Hommage to Dr.Leslie.


----------



## DrLeslieEe (Mar 1, 2021)

masaccio said:


> Hommage to Dr.Leslie.
> 
> View attachment 25865


Hehe thanks. 

What an adorably hairy column and staminode area, no doubt inherited from the roth parent.


----------



## musa (Mar 1, 2021)

Very beautiful! I love the whole section...


----------



## NYEric (Mar 1, 2021)

Nice, that's a lot of bloom for a single growth plant. Good acquisition, thanks for sharing.


----------



## masaccio (Mar 1, 2021)

NYEric said:


> Nice, that's a lot of bloom for a single growth plant. Good acquisition, thanks for sharing.


It is a lot of bloom, isn't it? I don't know standard practice for selling BS divisions of these sanderianum-type multi-florals. It would have been produced by a larger plant and then divided off for sale? What I'm wondering is how long it may be before this happens again.


----------



## PhragNewbie021 (Mar 1, 2021)

Beautiful plant!


----------



## GuRu (Mar 2, 2021)

It's always a feast for the eyes to see these nice flowers of a PEOY.



masaccio said:


> .........What I'm wondering is how long it may be before this happens again.



Depends on your culture......but definitely not in one yaer time. Two or three years should be realistic, I think.


----------



## SlipperKing (Mar 2, 2021)

I hope you don't think this plant is a division. That's not Sam's practice. He does have a category call, 'Select' on his website for plants he deems high quality of previous bloomed or divisions of awarded or potentially awardable plants. I have this same cross and it was a single fan with 3 flowers which will take 2 years to rebloom. As a side note, I bought another PEOY from him of a different mating which should be here Wednesday. I imagine it will be a single, maybe with a start, in spike. Its not uncommon to bloom multies from single fans.


----------



## Linus_Cello (Mar 2, 2021)

GuRu said:


> Depends on your culture......but definitely not in one yaer time. Two or three years should be realistic, I think.


Yes, but as the plant gets bigger and multi growth, I think the time could shorten to annually.


----------



## masaccio (Mar 2, 2021)

SlipperKing said:


> I hope you don't think this plant is a division. That's not Sam's practice. He does have a category call, 'Select' on his website for plants he deems high quality of previous bloomed or divisions of awarded or potentially awardable plants. I have this same cross and it was a single fan with 3 flowers which will take 2 years to rebloom. As a side note, I bought another PEOY from him of a different mating which should be here Wednesday. I imagine it will be a single, maybe with a start, in spike. Its not uncommon to bloom multies from single fans.

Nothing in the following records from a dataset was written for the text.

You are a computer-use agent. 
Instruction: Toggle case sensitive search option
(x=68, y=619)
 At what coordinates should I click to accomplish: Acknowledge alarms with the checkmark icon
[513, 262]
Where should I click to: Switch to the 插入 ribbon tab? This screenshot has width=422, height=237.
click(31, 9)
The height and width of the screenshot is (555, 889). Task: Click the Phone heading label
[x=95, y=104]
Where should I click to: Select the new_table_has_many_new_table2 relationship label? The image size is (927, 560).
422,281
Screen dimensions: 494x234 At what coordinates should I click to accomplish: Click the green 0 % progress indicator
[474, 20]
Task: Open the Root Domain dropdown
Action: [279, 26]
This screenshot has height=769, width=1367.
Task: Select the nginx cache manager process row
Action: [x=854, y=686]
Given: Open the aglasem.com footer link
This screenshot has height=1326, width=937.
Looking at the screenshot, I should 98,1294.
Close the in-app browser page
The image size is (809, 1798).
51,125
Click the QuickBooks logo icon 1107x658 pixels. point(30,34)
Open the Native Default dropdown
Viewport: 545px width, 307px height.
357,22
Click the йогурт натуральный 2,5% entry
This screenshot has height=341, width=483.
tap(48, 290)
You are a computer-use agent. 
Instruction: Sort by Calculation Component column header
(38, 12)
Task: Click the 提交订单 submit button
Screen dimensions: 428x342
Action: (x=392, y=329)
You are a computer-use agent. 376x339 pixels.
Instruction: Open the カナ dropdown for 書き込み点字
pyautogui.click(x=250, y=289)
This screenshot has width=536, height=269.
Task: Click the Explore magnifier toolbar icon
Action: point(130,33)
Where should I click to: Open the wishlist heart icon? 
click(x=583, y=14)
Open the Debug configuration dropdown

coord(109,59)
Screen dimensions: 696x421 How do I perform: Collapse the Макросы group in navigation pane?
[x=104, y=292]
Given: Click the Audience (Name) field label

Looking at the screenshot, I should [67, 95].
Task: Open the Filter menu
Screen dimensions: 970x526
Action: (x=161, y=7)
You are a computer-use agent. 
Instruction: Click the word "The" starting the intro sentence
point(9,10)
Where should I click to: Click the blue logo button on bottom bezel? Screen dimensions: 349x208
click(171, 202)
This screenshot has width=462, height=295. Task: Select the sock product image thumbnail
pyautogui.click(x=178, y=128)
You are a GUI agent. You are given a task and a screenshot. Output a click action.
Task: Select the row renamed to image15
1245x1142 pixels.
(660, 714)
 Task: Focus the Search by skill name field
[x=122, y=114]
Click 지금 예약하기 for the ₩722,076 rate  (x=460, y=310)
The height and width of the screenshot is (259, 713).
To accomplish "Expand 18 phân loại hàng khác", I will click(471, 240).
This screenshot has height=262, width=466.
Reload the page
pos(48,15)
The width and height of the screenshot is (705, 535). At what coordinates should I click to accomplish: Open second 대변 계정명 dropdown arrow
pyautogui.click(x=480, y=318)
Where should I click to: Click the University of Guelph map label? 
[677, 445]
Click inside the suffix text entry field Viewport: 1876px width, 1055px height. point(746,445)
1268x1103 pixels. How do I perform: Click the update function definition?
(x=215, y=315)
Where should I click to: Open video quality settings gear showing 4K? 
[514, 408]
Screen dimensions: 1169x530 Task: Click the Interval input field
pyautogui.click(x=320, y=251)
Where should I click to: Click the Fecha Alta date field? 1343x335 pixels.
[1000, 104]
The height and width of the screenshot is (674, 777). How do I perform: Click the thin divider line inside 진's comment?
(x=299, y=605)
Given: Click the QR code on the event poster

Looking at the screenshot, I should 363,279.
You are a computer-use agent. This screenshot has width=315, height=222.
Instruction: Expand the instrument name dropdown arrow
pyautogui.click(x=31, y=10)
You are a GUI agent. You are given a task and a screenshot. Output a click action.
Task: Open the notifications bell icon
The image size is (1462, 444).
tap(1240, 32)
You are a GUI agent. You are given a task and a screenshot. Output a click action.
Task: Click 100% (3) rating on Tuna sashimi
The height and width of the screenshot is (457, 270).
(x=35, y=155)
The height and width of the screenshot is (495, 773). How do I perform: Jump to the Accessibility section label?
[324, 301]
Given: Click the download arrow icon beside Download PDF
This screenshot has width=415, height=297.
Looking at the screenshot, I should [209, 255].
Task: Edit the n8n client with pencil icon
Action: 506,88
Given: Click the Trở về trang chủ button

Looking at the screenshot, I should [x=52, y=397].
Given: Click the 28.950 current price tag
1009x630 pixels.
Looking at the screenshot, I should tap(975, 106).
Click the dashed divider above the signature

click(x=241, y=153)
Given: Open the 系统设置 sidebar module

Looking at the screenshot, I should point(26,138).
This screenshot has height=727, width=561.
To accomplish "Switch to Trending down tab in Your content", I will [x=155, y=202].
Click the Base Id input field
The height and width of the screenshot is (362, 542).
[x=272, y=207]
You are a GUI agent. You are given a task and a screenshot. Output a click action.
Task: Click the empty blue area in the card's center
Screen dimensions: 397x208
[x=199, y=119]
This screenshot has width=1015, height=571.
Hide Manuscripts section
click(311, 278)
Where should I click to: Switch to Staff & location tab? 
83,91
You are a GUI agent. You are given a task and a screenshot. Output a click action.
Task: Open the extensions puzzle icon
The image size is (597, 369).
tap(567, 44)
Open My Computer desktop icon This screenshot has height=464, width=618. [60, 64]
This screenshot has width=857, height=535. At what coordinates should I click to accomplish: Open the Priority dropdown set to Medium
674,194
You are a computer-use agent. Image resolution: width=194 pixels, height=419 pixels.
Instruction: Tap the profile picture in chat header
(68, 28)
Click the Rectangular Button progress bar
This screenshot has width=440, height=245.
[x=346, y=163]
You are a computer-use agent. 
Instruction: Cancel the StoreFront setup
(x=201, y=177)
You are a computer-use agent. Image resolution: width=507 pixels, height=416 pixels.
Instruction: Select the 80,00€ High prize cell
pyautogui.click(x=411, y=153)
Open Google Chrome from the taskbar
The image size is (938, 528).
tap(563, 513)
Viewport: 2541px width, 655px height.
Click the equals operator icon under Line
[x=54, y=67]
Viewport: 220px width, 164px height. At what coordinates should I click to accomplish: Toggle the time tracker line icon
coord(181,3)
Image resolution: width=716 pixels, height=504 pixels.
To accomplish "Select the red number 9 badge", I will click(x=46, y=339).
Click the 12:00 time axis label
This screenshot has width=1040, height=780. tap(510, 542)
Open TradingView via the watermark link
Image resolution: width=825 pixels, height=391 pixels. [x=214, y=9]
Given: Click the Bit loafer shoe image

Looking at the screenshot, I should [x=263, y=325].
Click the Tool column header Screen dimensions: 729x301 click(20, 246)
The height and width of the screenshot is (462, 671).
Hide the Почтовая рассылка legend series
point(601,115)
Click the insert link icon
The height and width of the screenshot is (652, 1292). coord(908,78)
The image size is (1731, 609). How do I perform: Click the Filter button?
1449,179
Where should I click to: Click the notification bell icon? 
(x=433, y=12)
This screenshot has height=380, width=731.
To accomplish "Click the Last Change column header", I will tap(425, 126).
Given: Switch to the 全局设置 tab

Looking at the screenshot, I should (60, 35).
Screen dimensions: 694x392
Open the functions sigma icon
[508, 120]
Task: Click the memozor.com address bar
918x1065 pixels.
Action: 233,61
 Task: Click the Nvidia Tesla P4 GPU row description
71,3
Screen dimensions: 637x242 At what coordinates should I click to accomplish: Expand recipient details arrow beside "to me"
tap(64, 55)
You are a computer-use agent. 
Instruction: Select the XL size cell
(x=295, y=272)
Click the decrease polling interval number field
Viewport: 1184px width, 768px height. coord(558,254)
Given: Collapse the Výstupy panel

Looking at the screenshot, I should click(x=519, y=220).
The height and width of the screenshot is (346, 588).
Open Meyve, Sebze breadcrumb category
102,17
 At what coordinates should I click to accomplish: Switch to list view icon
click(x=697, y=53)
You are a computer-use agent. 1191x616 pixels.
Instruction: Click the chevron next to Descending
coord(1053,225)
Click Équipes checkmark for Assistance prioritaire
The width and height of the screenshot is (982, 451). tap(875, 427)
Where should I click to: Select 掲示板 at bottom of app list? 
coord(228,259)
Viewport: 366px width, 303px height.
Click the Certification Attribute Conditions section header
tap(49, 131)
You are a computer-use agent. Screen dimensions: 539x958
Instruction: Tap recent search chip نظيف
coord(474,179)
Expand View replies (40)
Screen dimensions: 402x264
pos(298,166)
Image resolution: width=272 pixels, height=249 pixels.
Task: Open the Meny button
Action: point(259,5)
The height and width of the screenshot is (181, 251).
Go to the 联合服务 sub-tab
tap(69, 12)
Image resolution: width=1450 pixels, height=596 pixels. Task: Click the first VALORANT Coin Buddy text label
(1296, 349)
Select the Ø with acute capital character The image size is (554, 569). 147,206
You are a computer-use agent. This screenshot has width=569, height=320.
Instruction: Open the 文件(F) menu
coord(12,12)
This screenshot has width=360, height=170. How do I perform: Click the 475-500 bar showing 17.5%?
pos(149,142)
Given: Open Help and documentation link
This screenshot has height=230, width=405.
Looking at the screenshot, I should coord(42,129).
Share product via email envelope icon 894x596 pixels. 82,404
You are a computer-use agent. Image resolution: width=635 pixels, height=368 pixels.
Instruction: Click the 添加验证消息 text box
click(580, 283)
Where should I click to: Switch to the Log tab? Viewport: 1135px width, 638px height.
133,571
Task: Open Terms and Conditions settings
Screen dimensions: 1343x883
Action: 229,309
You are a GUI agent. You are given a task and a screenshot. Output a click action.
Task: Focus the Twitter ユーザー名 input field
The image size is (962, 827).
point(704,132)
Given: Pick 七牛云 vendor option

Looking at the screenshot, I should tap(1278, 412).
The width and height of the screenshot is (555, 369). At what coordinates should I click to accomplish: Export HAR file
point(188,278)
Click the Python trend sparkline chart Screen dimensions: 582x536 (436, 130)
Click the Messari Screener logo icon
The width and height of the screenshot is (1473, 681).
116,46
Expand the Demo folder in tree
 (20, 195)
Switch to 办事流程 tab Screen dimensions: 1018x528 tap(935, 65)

I hadn't really thought it through. Makes sense. Thanks for the timing info too! Looking forward to pictures of your new one.


----------



## Justin (Mar 2, 2021)

Very nice PEOY.


----------



## masaccio (Mar 2, 2021)

Justin said:


> Very nice PEOY.


Thank you, Justin. I haven't seen very many.


----------



## cnycharles (Mar 2, 2021)

Nice


----------



## masaccio (Mar 2, 2021)

Really? Thanks. I like the colors a lot. I think it can be better. Hopefully with future blooming... There is evidence in the first flower for the characteristics that miss. A little more shoulder and heft to the petals. The petals of the final flower show a stronger tendency to twist. It will be an adventure to nurture this plant for many years.


----------



## tnyr5 (Mar 3, 2021)

Nice crisp markings, and I think you did a good staking job, honestly. Just pin that last ovary upright lol. 
How long are the petals?


----------



## masaccio (Mar 3, 2021)

tnyr5 said:


> Nice crisp markings, and I think you did a good staking job, honestly. Just pin that last ovary upright lol.
> How long are the petals?


The longest petal on the earliest flower is 13". Here are a couple of fresh shots, fully mature, except elongating petals. Natural light. I treated myself and put it on display today. Also switched out the too-long stake, which was making me crazy.


----------



## emydura (Mar 3, 2021)

That is a nice PEOY..


----------



## Ozpaph (Mar 6, 2021)

promising.


----------